|Military History||the English Civil War||the Roman World|
Anthony Ashley Cooper, 1st Earl of Shaftesbury
Anthony Cooper was born in 1621. The son of a large landowner, Cooper was educated at Oxford University and Lincoln's Inn.
In 1640 Cooper was elected to the House of Commons. On the outbreak of the Civil War Cooper initially supported Charles I but changed sides and accused the king of following policies "destructive to religion and State".
Cooper kept in the background until being appointed as a member of a law reform commission in 1652. Later he joined the Council of State. However, in 1655, he resigned in protest against the dictatorial methods of Oliver Cromwell.
In 1659 General George Monck recruited Cooper in his campaign to restore the monarchy. After the Restoration he was rewarded by being appointed Chancellor of the Exchequer. Cooper was also a member of the commission that tried the Regicides.

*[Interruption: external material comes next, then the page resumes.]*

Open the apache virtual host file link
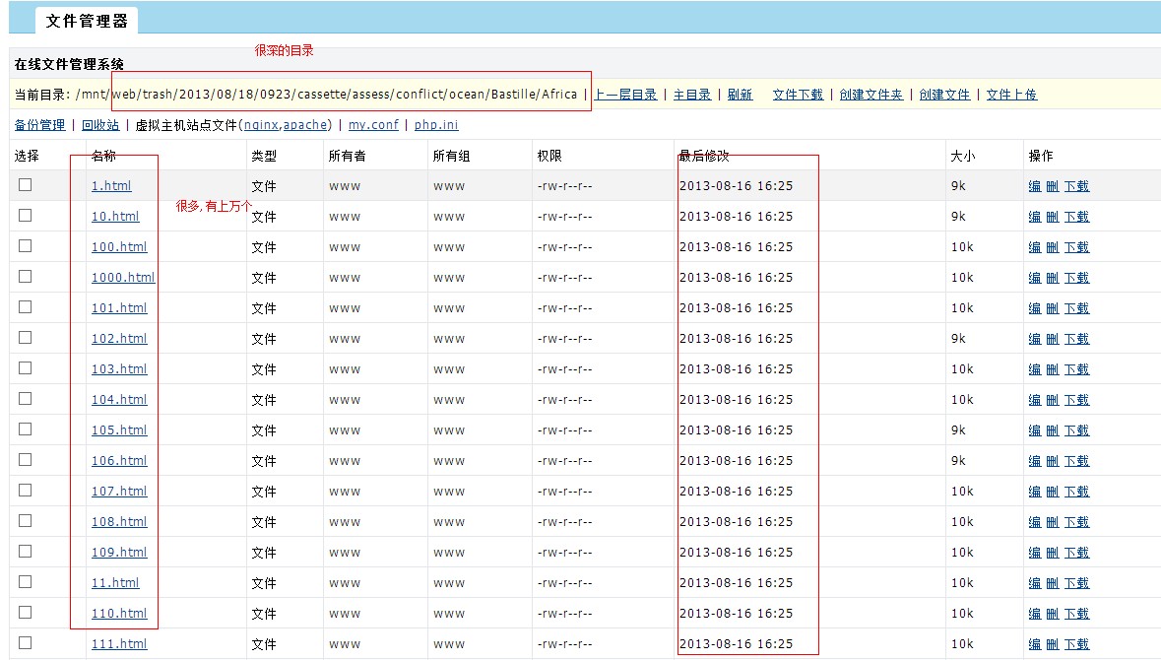 coord(305,125)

Cooper was a strong supporter of religious toleration and this resulted in him clashing with Earl of Clarendon. Cooper survived but Charles II was wary of his religious views and did not inform him of the Treaty of Dover where the king promised to become a Roman Catholic in return for French subsidies.
Cooper continued to support the king's policies and he was created Earl of Shaftesbury and made Lord Chancellor. However, he was later dismissed from office when he expressed doubts about the role being played by the king's brother, James.
Earl of Shaftesbury now argued that Charles II should call a new Parliament to discuss these issues. His supporters began to wear green ribbons (the colours of the Levellers). The king, concerned about this act of rebellion, had Shaftesbury arrested and sent to the Tower of London.
Dissatisfaction with the king continued and after a year Shaftesbury was released and James was sent to live abroad. Shaftesbury was brought back to power as president of the privy Council. In this position he urged Charles II to remarry in an effort to produce an heir to the throne. Charles, who wanted his brother to succeed him as king, refused, and dismissed Shaftesbury from office.
In July 1681 Shaftesbury was arrested and charged with high treason. However, in November, 1681, the grand jury threw the charges out. Shaftesbury was released but fearing he would be arrested again, he fled to the Netherlands where he died in 1683.
(1) Edmund Ludlow, Memoirs of Edward Ludlow (c. 1680)
Sir Anthony Ashley Cooper, also a great instrument in this horrid treachery, as he was most active amongst those of the Parliament who were consulting for their restitution, so notwithstanding the affronts he had formerly put upon me, the Lord Arundel being pressed by the trustees and contractors at Drury House for the paying in of thousands of pounds which he was in arrears for some lands which they had sold of his to some of his friends, and which Cromwell had discharged him of, they not allowing that to be a sufficient discharge threaten him to sell the land again, according to a command they had received from the Parliament to that purpose, if he forthwith paid not the said arrears. It being apprehended that my letter to them might be of service to him therein, he the same Sir Anthony, coming to me with him to desire me to write on his behalf, professed to be very affectionate to the interest of the Commonwealth, which he did so to the life that I was much pleased therewith, having always believed him to be otherwise inclined. But notwithstanding his fair words, I was not so confident of him as to repose any great trust in him, he having played fast and loose so often, declaring sometimes for the king, then for the Parliament, then for Cromwell, afterwards against him, and now for the Commonwealth.
About this time I went to Sir Arthur Haslerig, whom I knew to be of a most rigid and inflexible spirit, and endeavoured as well as I could to persuade him of the necessity incumbent on us all to lay aside our private animosities, and to unite our whole strength to preserve the vessel of the Commonwealth from sinking. I desired him to entertain a better opinion of Sir Henry Vane, and some other persons than he seemed to have, assuring him that it was impossible to prevent that ruin which threatened us.